┌────────

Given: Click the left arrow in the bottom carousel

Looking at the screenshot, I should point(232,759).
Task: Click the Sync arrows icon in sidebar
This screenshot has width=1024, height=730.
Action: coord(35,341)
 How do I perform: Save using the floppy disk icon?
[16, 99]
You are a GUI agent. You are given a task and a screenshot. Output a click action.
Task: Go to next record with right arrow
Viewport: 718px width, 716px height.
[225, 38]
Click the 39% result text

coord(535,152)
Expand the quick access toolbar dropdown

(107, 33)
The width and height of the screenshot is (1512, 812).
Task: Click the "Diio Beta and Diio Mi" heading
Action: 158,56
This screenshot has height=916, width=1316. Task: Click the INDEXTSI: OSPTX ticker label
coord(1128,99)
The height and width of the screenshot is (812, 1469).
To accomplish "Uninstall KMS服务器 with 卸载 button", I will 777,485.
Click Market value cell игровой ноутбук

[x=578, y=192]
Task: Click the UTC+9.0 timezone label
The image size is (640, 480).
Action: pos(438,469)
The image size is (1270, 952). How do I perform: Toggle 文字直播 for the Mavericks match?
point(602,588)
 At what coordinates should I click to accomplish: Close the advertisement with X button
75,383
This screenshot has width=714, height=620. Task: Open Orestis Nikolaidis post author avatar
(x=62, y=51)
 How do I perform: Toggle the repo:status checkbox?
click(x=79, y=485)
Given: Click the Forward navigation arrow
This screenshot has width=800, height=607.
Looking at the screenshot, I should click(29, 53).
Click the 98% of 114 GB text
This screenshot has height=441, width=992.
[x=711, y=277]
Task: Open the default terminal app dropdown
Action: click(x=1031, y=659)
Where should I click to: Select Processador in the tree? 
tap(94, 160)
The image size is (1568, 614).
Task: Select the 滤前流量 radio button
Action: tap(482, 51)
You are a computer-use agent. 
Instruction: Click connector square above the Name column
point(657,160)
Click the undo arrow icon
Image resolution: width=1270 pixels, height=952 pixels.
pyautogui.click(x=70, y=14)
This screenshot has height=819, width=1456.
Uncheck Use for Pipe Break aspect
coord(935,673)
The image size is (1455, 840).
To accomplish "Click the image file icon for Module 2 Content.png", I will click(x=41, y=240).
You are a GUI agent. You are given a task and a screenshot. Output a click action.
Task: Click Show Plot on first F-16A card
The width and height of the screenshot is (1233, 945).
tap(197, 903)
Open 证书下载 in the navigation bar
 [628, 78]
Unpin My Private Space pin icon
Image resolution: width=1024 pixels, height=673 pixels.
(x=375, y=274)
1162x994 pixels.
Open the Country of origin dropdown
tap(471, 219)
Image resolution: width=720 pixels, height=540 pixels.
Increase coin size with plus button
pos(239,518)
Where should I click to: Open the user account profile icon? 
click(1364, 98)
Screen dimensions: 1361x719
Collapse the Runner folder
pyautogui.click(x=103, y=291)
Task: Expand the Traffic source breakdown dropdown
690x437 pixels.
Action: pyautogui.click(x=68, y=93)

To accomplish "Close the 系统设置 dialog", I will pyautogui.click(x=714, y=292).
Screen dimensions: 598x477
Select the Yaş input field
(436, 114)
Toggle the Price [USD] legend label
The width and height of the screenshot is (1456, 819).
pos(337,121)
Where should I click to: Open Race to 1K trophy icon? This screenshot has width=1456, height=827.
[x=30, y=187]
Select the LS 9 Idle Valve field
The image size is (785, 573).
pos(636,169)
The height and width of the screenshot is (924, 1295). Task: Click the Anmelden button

└────────

→ WHAT IS REQUIRED
Please write out all of the lines above exactly as they appear.

→ EXERCISE OUTPUT
Given: Click the left arrow in the bottom carousel

Looking at the screenshot, I should point(232,759).
Task: Click the Sync arrows icon in sidebar
This screenshot has width=1024, height=730.
Action: coord(35,341)
 How do I perform: Save using the floppy disk icon?
[16, 99]
You are a GUI agent. You are given a task and a screenshot. Output a click action.
Task: Go to next record with right arrow
Viewport: 718px width, 716px height.
[225, 38]
Click the 39% result text

coord(535,152)
Expand the quick access toolbar dropdown

(107, 33)
The width and height of the screenshot is (1512, 812).
Task: Click the "Diio Beta and Diio Mi" heading
Action: 158,56
This screenshot has height=916, width=1316. Task: Click the INDEXTSI: OSPTX ticker label
coord(1128,99)
The height and width of the screenshot is (812, 1469).
To accomplish "Uninstall KMS服务器 with 卸载 button", I will 777,485.
Click Market value cell игровой ноутбук

[x=578, y=192]
Task: Click the UTC+9.0 timezone label
The image size is (640, 480).
Action: pos(438,469)
The image size is (1270, 952). How do I perform: Toggle 文字直播 for the Mavericks match?
point(602,588)
 At what coordinates should I click to accomplish: Close the advertisement with X button
75,383
This screenshot has width=714, height=620. Task: Open Orestis Nikolaidis post author avatar
(x=62, y=51)
 How do I perform: Toggle the repo:status checkbox?
click(x=79, y=485)
Given: Click the Forward navigation arrow
This screenshot has width=800, height=607.
Looking at the screenshot, I should click(29, 53).
Click the 98% of 114 GB text
This screenshot has height=441, width=992.
[x=711, y=277]
Task: Open the default terminal app dropdown
Action: click(x=1031, y=659)
Where should I click to: Select Processador in the tree? 
tap(94, 160)
The image size is (1568, 614).
Task: Select the 滤前流量 radio button
Action: tap(482, 51)
You are a computer-use agent. 
Instruction: Click connector square above the Name column
point(657,160)
Click the undo arrow icon
Image resolution: width=1270 pixels, height=952 pixels.
pyautogui.click(x=70, y=14)
This screenshot has height=819, width=1456.
Uncheck Use for Pipe Break aspect
coord(935,673)
The image size is (1455, 840).
To accomplish "Click the image file icon for Module 2 Content.png", I will click(x=41, y=240).
You are a GUI agent. You are given a task and a screenshot. Output a click action.
Task: Click Show Plot on first F-16A card
The width and height of the screenshot is (1233, 945).
tap(197, 903)
Open 证书下载 in the navigation bar
 [628, 78]
Unpin My Private Space pin icon
Image resolution: width=1024 pixels, height=673 pixels.
(x=375, y=274)
1162x994 pixels.
Open the Country of origin dropdown
tap(471, 219)
Image resolution: width=720 pixels, height=540 pixels.
Increase coin size with plus button
pos(239,518)
Where should I click to: Open the user account profile icon? 
click(1364, 98)
Screen dimensions: 1361x719
Collapse the Runner folder
pyautogui.click(x=103, y=291)
Task: Expand the Traffic source breakdown dropdown
690x437 pixels.
Action: pyautogui.click(x=68, y=93)

To accomplish "Close the 系统设置 dialog", I will pyautogui.click(x=714, y=292).
Screen dimensions: 598x477
Select the Yaş input field
(436, 114)
Toggle the Price [USD] legend label
The width and height of the screenshot is (1456, 819).
pos(337,121)
Where should I click to: Open Race to 1K trophy icon? This screenshot has width=1456, height=827.
[x=30, y=187]
Select the LS 9 Idle Valve field
The image size is (785, 573).
pos(636,169)
The height and width of the screenshot is (924, 1295). Task: Click the Anmelden button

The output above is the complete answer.